PROBLEM TO WORK ON: Go through the entries and copy every one exactly.

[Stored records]
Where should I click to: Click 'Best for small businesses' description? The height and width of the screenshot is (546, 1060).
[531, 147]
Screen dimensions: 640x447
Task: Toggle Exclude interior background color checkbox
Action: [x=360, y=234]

ANSWER AREA:
Where should I click to: Click 'Best for small businesses' description? The height and width of the screenshot is (546, 1060).
[531, 147]
Screen dimensions: 640x447
Task: Toggle Exclude interior background color checkbox
Action: [x=360, y=234]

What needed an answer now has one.